WORK REQUIRED:
The line that contains "At what coordinates should I click to accomplish: Enable the" and all lines following it to the end of the data below: set these down exactly, and nothing besides.

MATERIAL FOR THE TASK:
>>>>

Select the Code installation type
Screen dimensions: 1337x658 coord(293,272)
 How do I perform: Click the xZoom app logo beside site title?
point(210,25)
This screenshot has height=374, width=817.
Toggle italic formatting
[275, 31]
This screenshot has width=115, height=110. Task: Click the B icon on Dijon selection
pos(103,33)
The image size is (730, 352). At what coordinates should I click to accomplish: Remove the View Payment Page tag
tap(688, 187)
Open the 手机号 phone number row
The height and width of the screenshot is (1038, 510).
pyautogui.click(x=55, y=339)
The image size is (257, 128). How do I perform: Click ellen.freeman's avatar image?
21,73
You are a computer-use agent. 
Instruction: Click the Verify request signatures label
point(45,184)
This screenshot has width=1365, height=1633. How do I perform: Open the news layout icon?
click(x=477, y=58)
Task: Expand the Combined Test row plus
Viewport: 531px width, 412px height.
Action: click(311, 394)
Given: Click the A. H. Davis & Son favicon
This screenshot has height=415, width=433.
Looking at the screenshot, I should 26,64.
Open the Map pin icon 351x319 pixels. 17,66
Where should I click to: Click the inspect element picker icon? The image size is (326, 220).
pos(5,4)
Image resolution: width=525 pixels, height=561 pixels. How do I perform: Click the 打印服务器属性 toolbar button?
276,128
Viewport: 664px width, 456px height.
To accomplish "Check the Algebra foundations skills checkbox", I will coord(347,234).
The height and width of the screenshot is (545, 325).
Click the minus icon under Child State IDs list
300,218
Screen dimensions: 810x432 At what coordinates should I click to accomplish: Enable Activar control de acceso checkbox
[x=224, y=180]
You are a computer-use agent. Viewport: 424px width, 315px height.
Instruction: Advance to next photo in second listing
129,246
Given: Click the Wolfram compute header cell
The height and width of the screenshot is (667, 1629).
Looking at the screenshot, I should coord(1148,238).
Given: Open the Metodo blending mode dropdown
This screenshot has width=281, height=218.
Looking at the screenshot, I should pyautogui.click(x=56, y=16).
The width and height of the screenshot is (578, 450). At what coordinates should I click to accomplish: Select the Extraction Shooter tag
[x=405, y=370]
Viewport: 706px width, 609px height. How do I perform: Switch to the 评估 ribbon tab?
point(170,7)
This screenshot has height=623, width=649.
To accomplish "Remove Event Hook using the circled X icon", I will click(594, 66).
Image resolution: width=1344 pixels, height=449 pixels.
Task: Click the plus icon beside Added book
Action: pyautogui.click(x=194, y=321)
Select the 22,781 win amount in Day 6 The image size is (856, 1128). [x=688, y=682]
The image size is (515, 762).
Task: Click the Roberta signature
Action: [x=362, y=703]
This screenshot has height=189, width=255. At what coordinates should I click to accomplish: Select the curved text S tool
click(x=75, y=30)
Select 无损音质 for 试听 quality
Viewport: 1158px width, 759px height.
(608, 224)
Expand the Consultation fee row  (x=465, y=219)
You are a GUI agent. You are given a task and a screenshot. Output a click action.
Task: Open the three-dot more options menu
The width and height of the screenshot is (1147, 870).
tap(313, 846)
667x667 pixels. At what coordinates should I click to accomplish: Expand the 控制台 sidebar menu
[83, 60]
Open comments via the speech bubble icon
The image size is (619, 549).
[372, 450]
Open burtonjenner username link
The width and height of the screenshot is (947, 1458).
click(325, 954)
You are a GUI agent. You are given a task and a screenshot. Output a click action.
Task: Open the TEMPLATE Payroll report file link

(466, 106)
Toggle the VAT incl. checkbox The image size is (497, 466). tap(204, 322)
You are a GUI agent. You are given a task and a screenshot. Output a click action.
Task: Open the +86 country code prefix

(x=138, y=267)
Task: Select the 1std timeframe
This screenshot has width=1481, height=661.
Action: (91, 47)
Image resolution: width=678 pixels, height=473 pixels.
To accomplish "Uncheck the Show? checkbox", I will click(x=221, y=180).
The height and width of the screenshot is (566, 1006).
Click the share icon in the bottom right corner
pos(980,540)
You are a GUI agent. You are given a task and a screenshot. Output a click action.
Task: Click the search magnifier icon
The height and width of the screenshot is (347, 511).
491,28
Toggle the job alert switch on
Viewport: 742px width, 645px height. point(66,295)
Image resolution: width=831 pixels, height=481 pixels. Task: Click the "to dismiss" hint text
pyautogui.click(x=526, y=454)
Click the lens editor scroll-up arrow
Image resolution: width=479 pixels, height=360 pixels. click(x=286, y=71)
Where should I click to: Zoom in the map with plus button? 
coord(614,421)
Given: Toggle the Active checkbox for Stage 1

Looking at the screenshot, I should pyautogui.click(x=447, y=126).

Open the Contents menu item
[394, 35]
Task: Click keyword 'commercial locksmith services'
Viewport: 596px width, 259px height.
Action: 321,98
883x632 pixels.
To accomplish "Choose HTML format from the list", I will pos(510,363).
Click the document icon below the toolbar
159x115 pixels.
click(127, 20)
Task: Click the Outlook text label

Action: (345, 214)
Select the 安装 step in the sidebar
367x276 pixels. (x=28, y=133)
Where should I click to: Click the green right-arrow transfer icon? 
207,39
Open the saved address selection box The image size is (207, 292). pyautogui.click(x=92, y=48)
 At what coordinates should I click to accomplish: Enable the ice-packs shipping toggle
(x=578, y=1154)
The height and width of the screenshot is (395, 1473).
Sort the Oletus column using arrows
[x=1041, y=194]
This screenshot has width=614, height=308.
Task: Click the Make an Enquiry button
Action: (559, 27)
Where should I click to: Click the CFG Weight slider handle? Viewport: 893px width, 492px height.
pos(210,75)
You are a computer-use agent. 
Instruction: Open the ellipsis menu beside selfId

<<<<

SOLUTION TO THIS PROBLEM:
 At what coordinates should I click to accomplish: Enable the ice-packs shipping toggle
(x=578, y=1154)
The height and width of the screenshot is (395, 1473).
Sort the Oletus column using arrows
[x=1041, y=194]
This screenshot has width=614, height=308.
Task: Click the Make an Enquiry button
Action: (559, 27)
Where should I click to: Click the CFG Weight slider handle? Viewport: 893px width, 492px height.
pos(210,75)
You are a computer-use agent. 
Instruction: Open the ellipsis menu beside selfId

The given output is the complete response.